Work request
Exercise in exact copying: restate word for word only the lines below from the one containing "You are a computer-use" through the one containing "the G/FORE circle", omitting any pictures.

Data section
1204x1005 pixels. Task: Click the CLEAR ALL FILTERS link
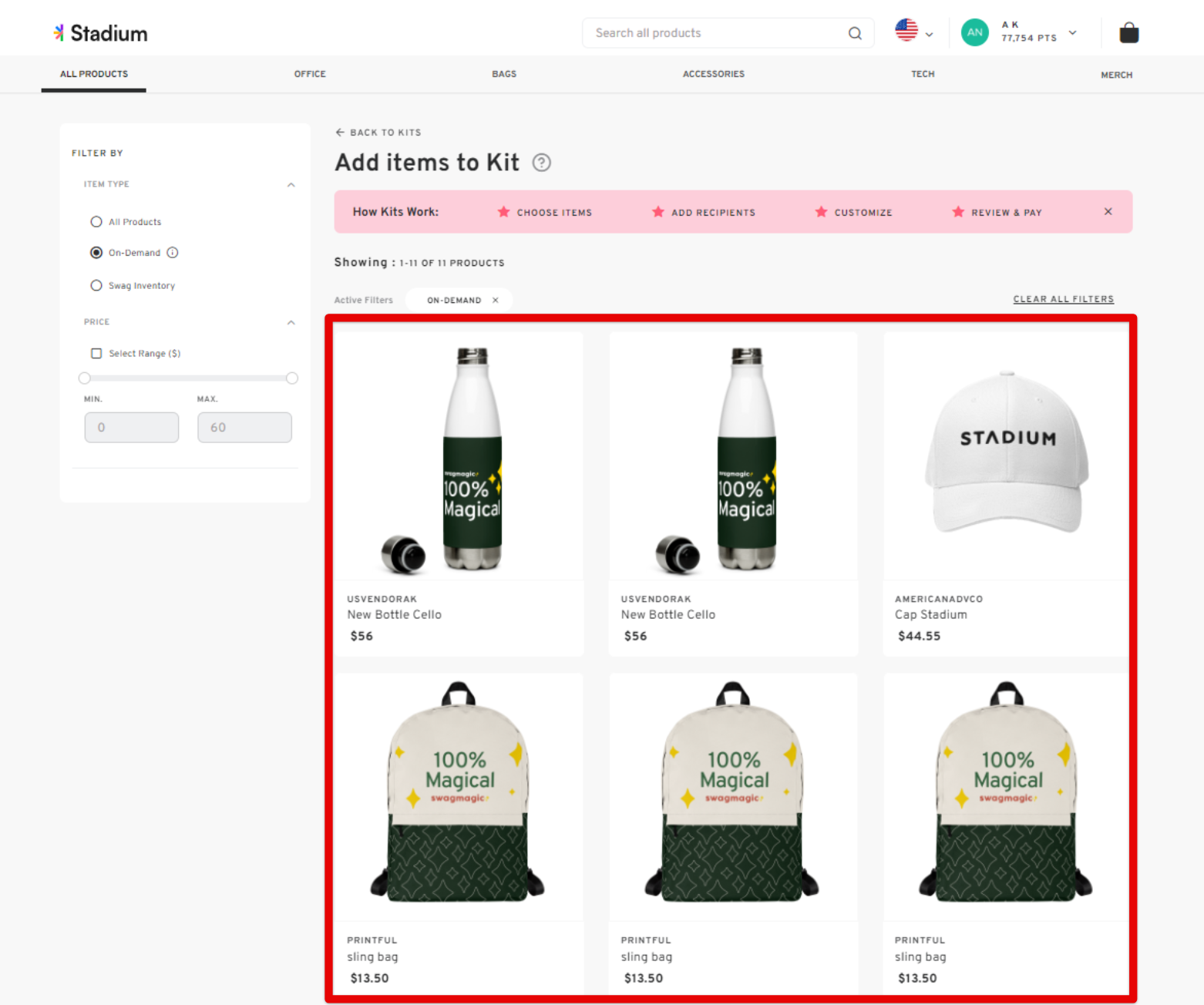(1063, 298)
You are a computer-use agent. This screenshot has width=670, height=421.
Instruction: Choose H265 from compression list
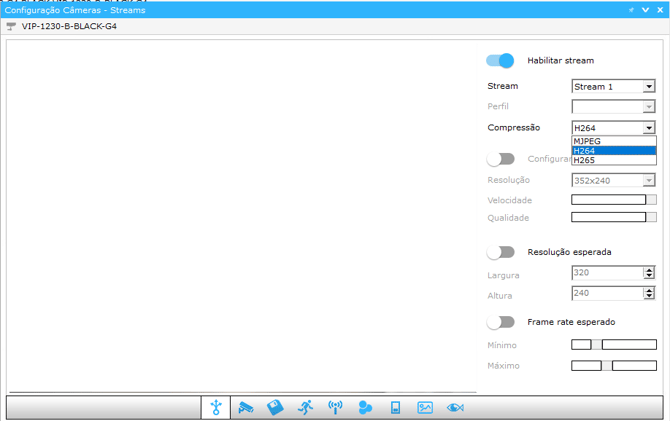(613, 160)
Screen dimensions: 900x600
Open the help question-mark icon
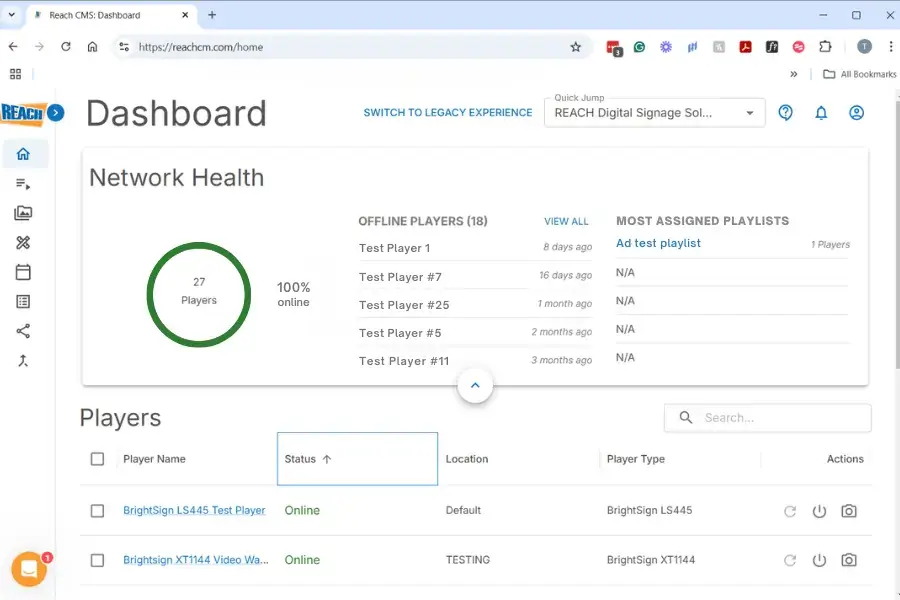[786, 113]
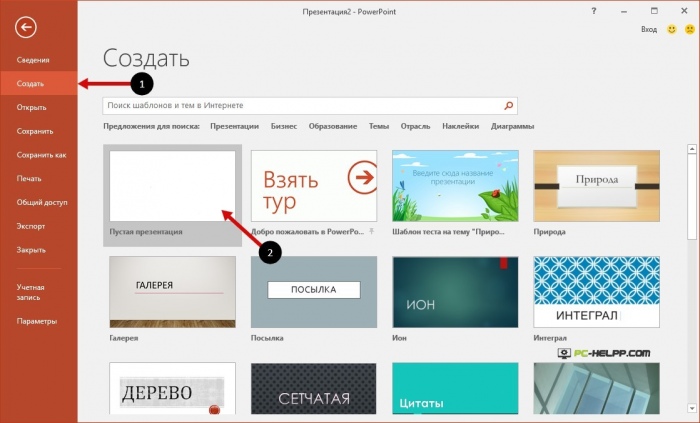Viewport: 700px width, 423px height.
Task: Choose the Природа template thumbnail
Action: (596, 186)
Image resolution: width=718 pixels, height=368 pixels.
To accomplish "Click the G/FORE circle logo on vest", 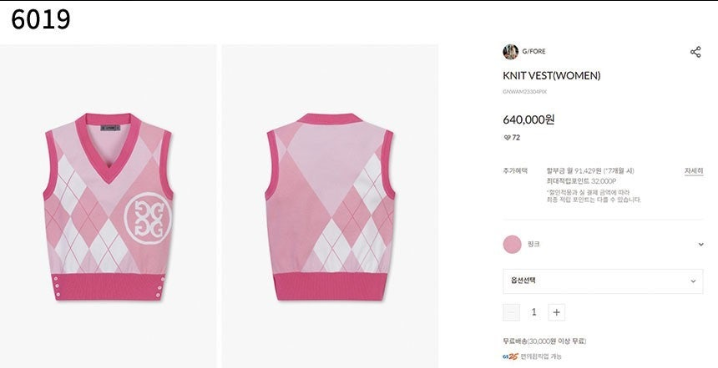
==
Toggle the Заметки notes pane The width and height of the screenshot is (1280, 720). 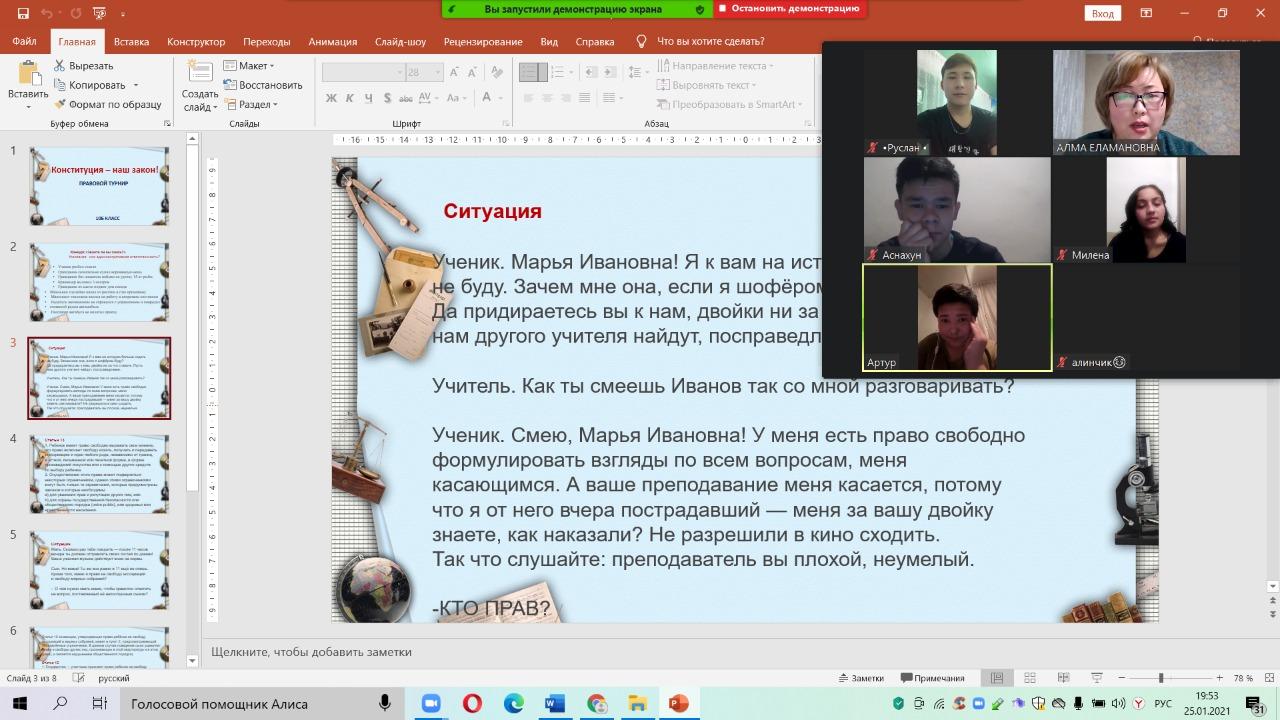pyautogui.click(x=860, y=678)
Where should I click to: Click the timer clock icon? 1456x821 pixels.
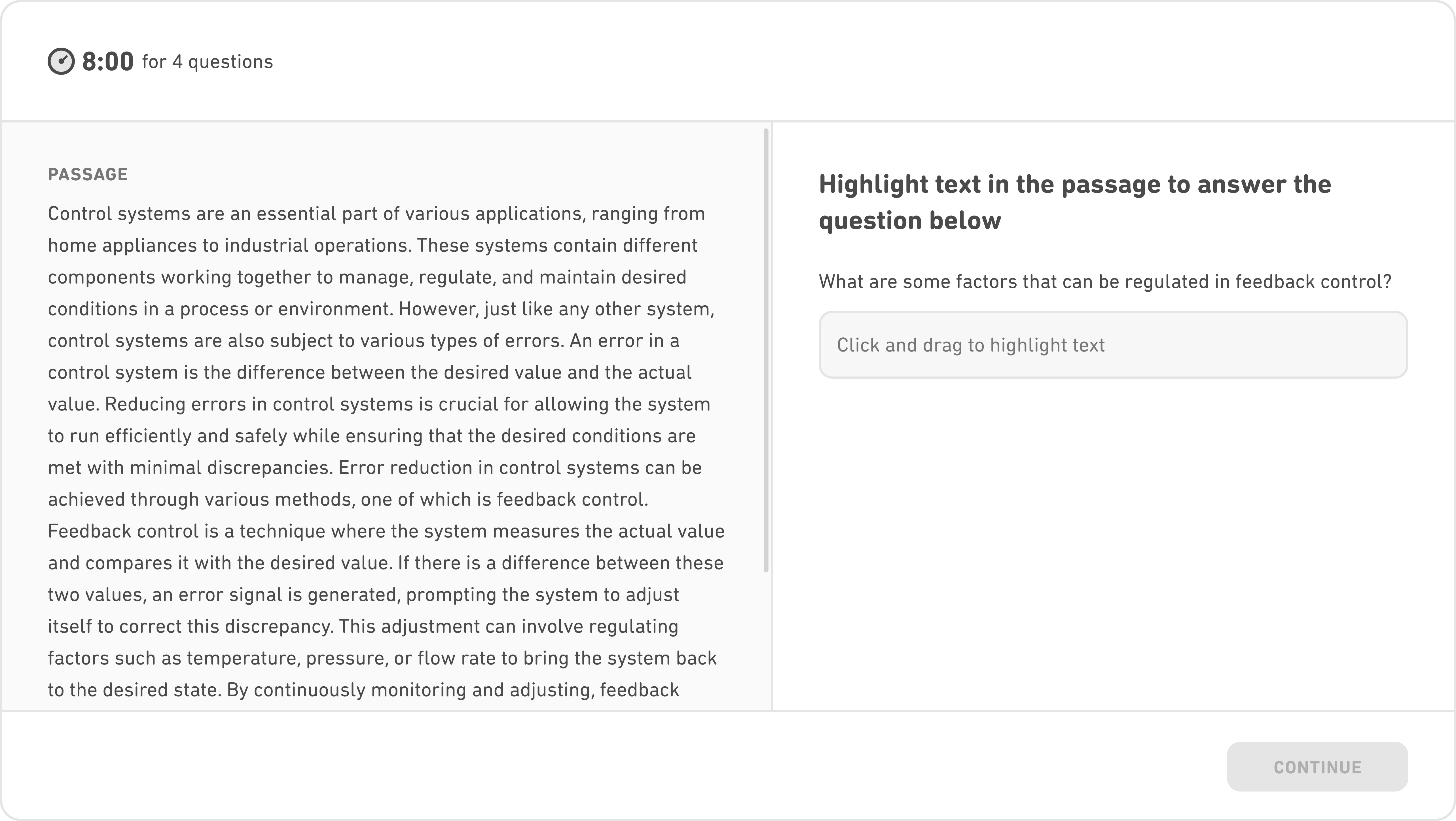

Result for this exercise
You are a computer-use agent. This screenshot has width=670, height=421.
Instruction: Choose H265 from compression list
(613, 160)
Screen dimensions: 900x600
Open the help question-mark icon
[786, 113]
Viewport: 700px width, 423px height.
Task: Choose the Природа template thumbnail
Action: (596, 186)
Image resolution: width=718 pixels, height=368 pixels.
To accomplish "Click the G/FORE circle logo on vest", 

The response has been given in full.